#### [Description of the task]
Rewrite the records from the line containing "Open the Red Sox menu item" through the end of the records, changing "Outlet Store" to "Factory Store" and keeping everything else the same. Leave the pictures out.

#### [Document and screenshot pointing entries]
◇ ◇ ◇ ◇
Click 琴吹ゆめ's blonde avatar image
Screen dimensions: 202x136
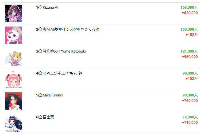(14, 57)
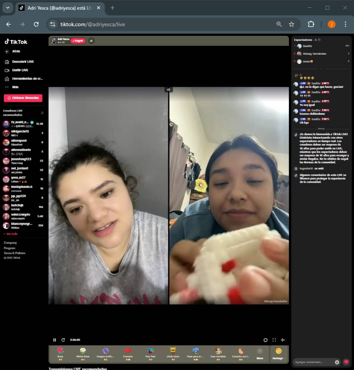Image resolution: width=354 pixels, height=370 pixels.
Task: Toggle theater mode circle icon in player
Action: coord(265,340)
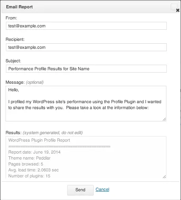This screenshot has width=181, height=200.
Task: Click the "Recipient:" label
Action: pyautogui.click(x=15, y=39)
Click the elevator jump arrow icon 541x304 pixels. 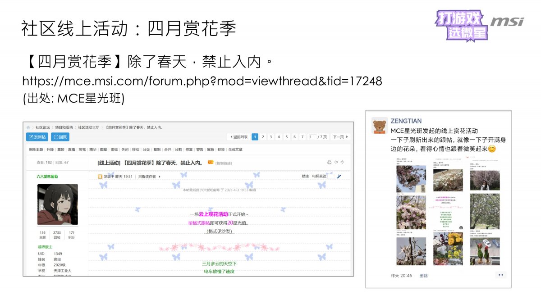tap(339, 177)
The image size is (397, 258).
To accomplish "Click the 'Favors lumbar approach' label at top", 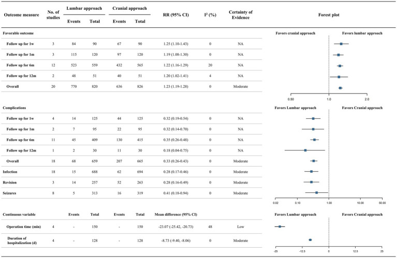I will (362, 33).
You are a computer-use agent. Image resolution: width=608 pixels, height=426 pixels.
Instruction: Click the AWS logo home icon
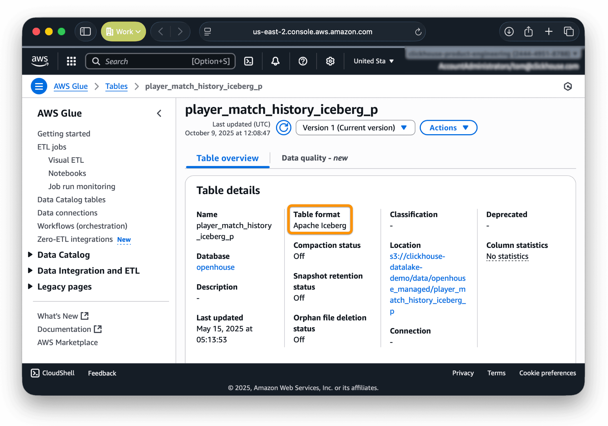40,61

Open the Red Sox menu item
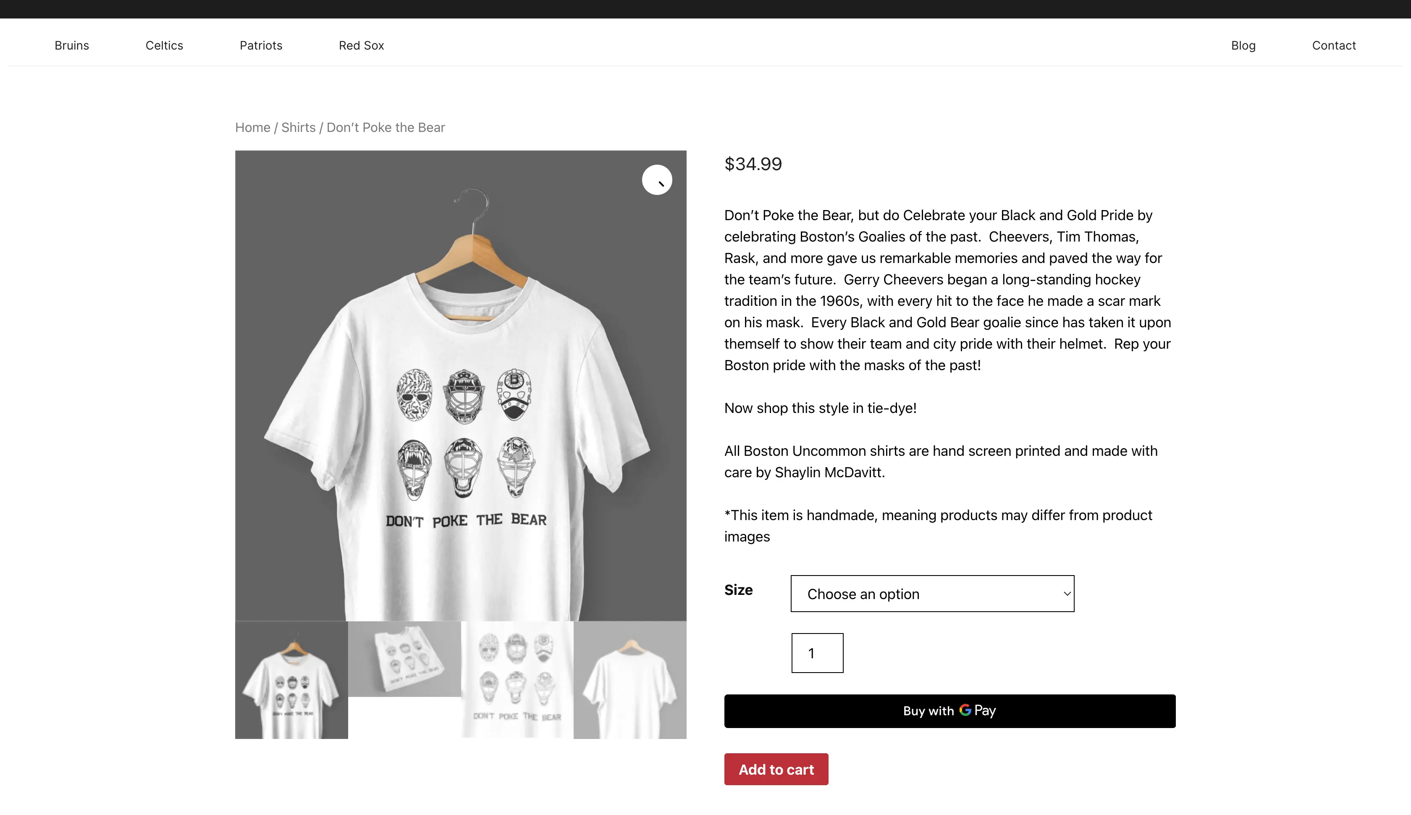tap(361, 45)
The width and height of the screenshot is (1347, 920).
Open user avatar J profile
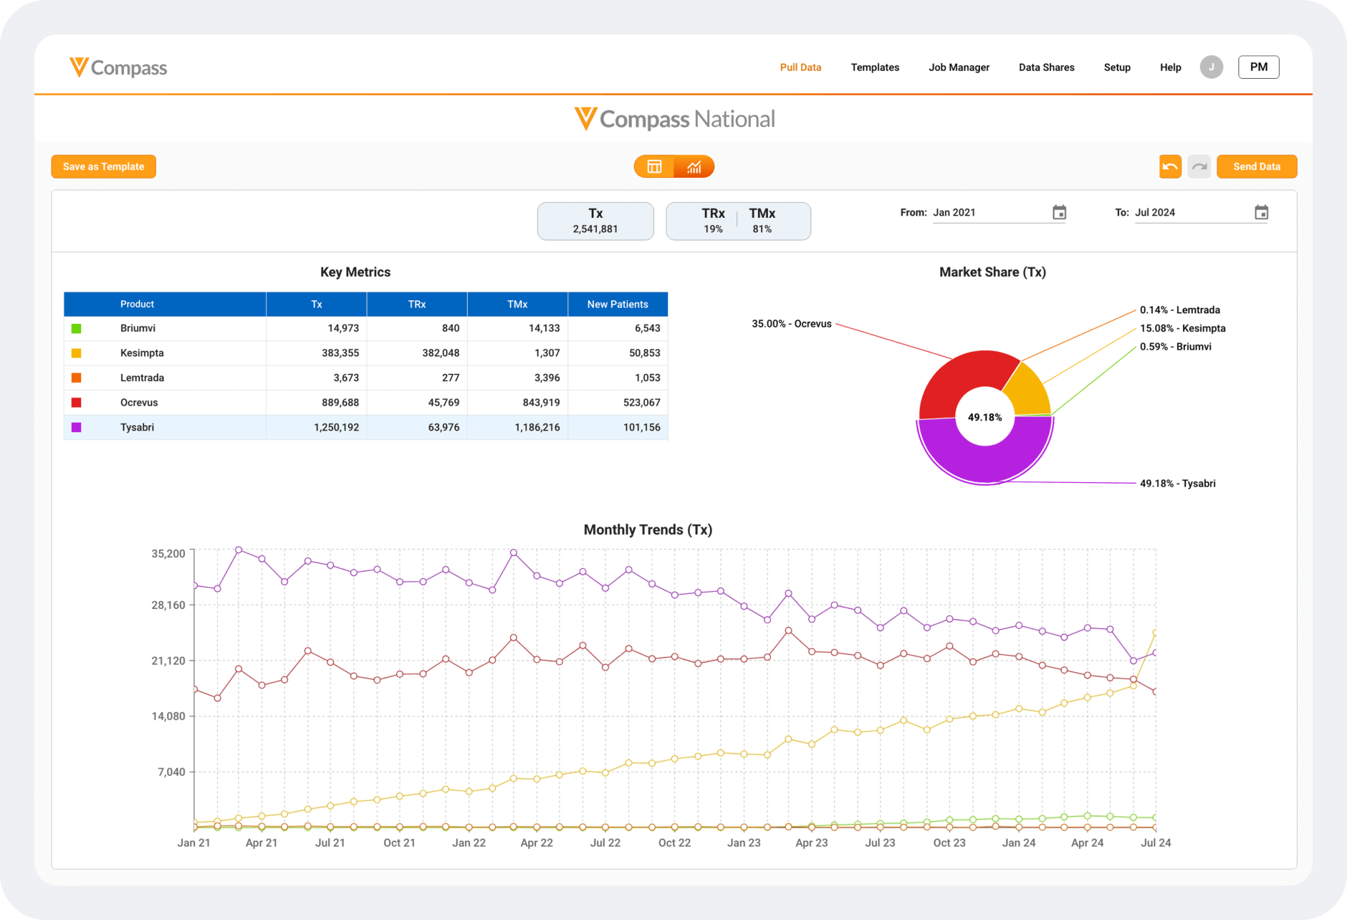pos(1211,67)
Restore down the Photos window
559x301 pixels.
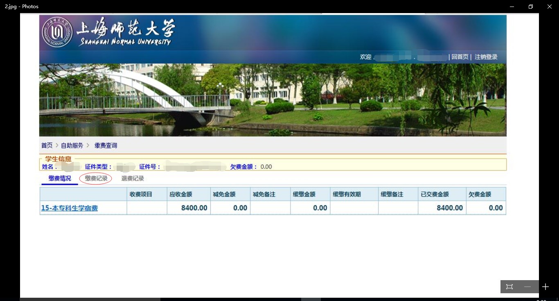pyautogui.click(x=531, y=7)
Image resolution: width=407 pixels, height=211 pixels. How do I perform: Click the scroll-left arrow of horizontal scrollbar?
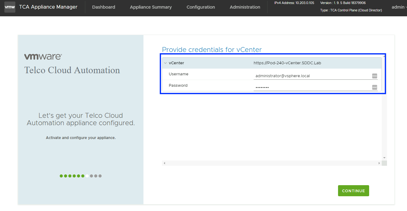click(x=164, y=163)
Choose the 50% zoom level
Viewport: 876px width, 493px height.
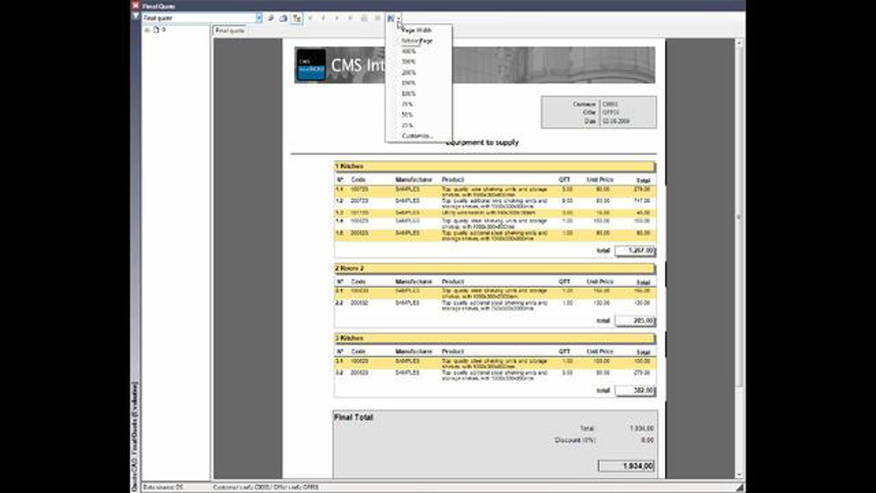click(x=407, y=115)
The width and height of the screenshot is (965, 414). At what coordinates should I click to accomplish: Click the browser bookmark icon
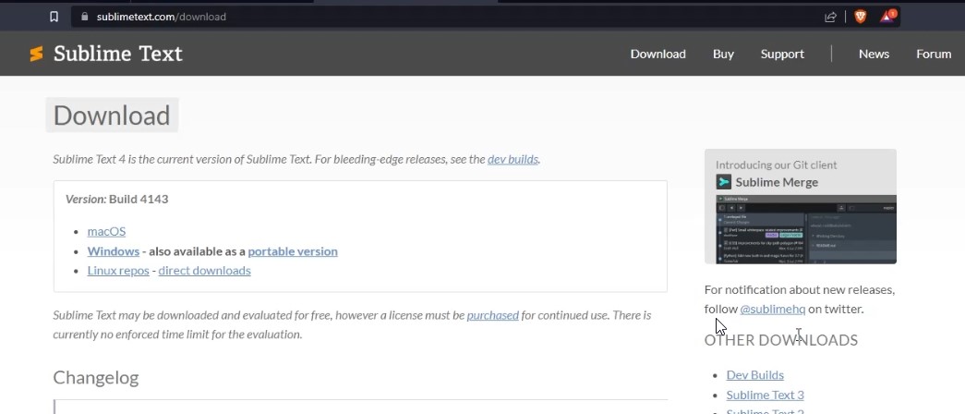[x=54, y=17]
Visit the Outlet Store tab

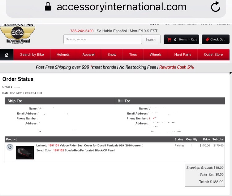tap(213, 54)
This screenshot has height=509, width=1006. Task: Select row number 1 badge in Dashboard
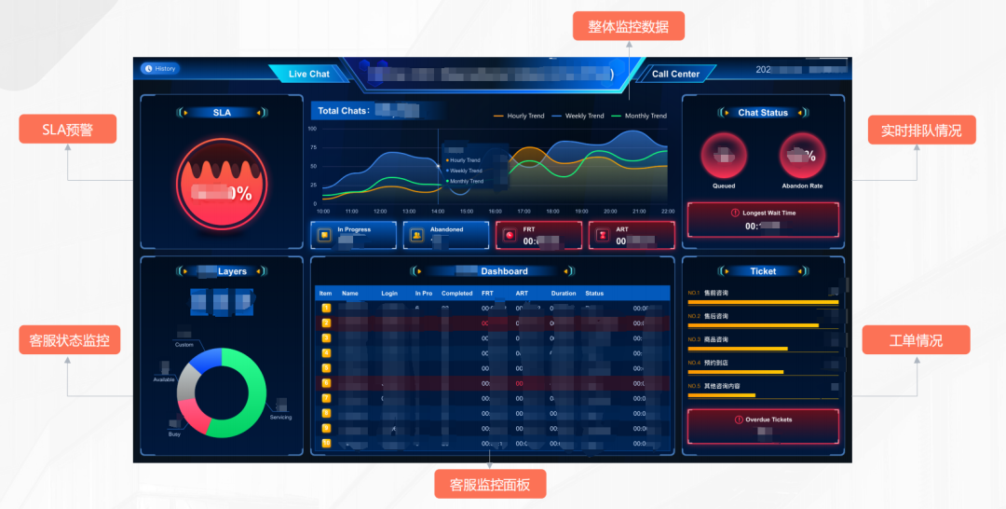pyautogui.click(x=326, y=308)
◇ ◇ ◇ ◇
#### [Finished task]
Open the Red Sox menu item
tap(361, 45)
The width and height of the screenshot is (1347, 920).
Open user avatar J profile
pos(1211,67)
Restore down the Photos window
559x301 pixels.
pyautogui.click(x=531, y=7)
Image resolution: width=407 pixels, height=211 pixels. How do I perform: Click the scroll-left arrow of horizontal scrollbar?
click(x=164, y=163)
Choose the 50% zoom level
Viewport: 876px width, 493px height.
click(x=407, y=115)
The width and height of the screenshot is (965, 414). At what coordinates should I click to accomplish: Click the browser bookmark icon
[x=54, y=17]
Visit the Factory Store tab

tap(213, 54)
This screenshot has height=509, width=1006. Task: Select row number 1 badge in Dashboard
pyautogui.click(x=326, y=308)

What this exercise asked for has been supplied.